DATA SHOWN:

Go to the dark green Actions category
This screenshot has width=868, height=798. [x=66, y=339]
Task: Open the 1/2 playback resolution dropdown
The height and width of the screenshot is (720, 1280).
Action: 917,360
* * *
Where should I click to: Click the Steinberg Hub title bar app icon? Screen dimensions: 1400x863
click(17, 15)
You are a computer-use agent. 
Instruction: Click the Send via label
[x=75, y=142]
...
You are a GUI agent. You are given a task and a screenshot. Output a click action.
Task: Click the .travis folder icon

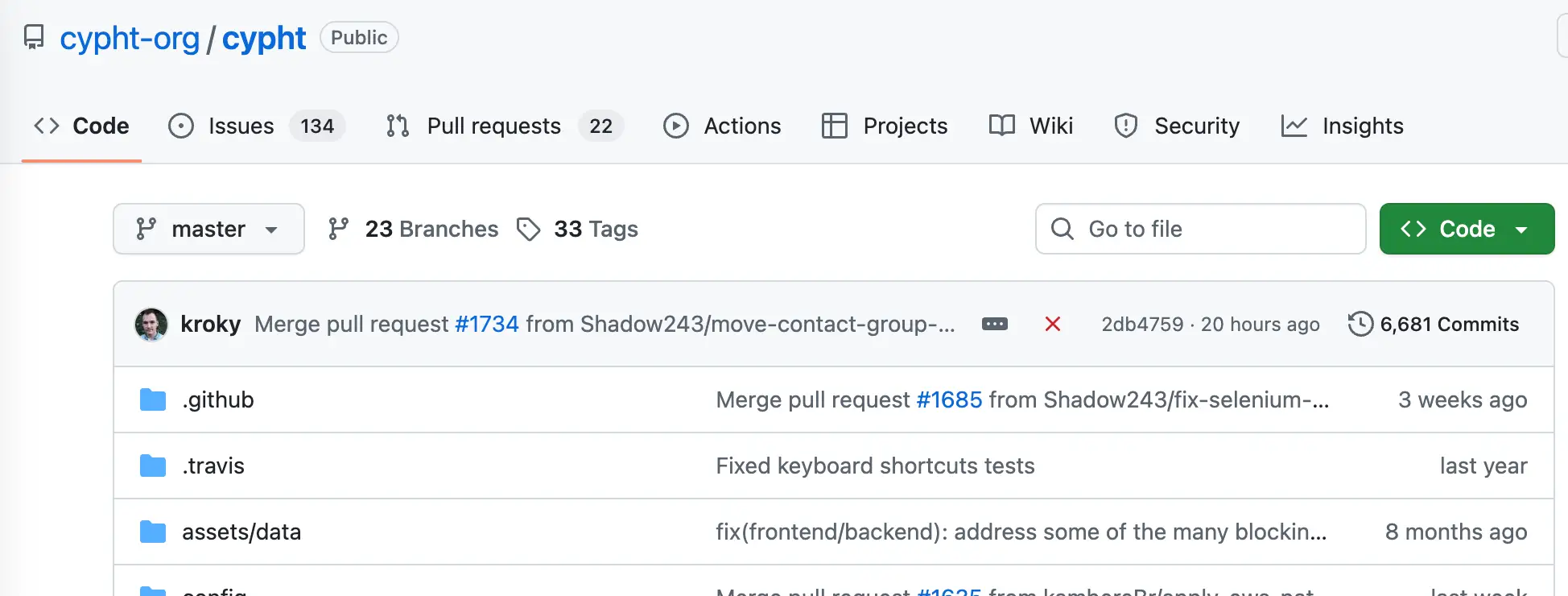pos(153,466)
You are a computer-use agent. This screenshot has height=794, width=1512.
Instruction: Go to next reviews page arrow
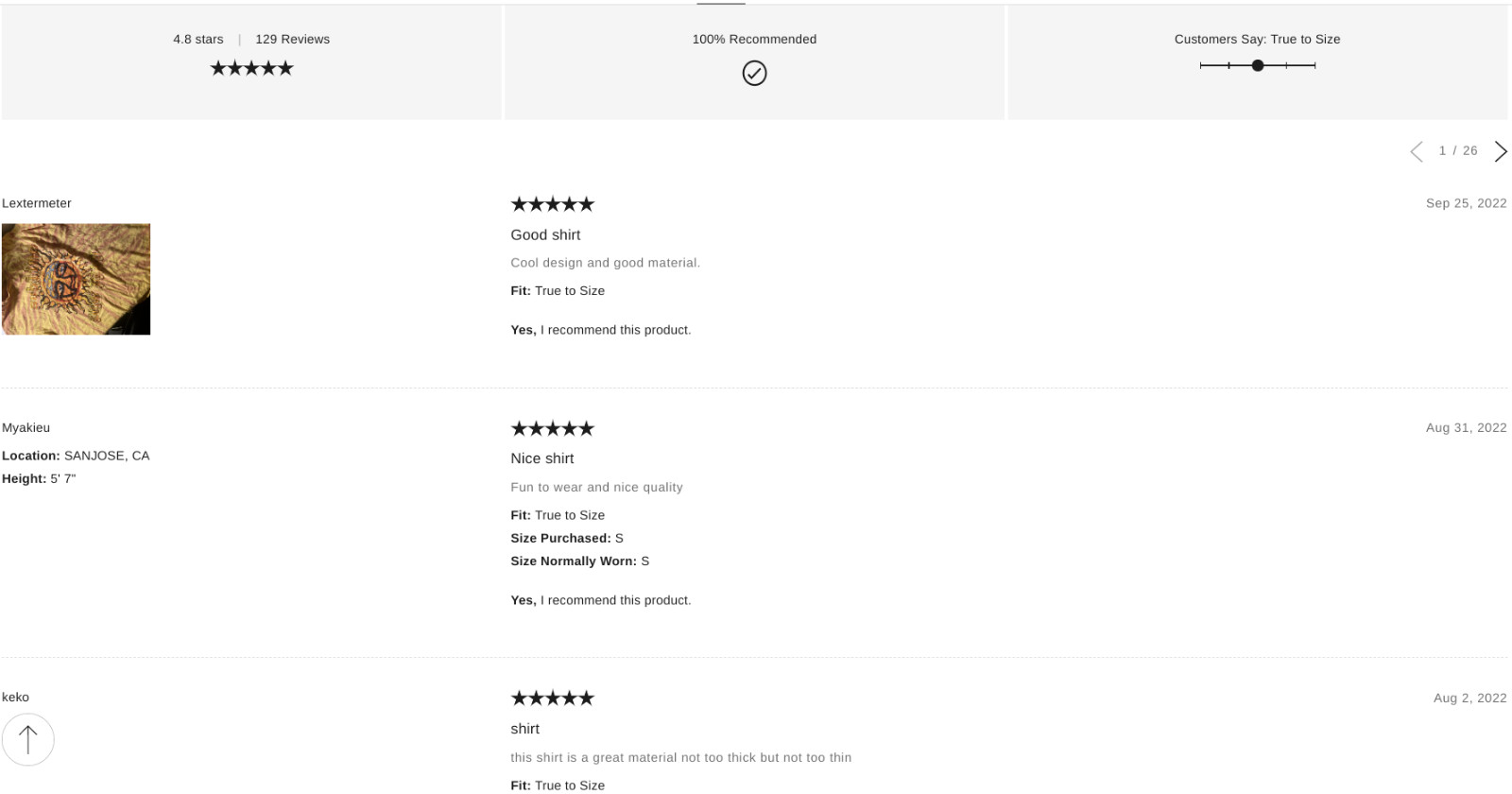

INSTRUCTIONS TO FOLLOW:
Search the listing for the word "agent", and copy every line in which it is found.

SOLUTION TO THE PROBLEM:
You are a computer-use agent. 
You are a GUI agent. You are given a task and a screenshot. Output a click action.
You are a computer-use agent. This screenshot has height=794, width=1512.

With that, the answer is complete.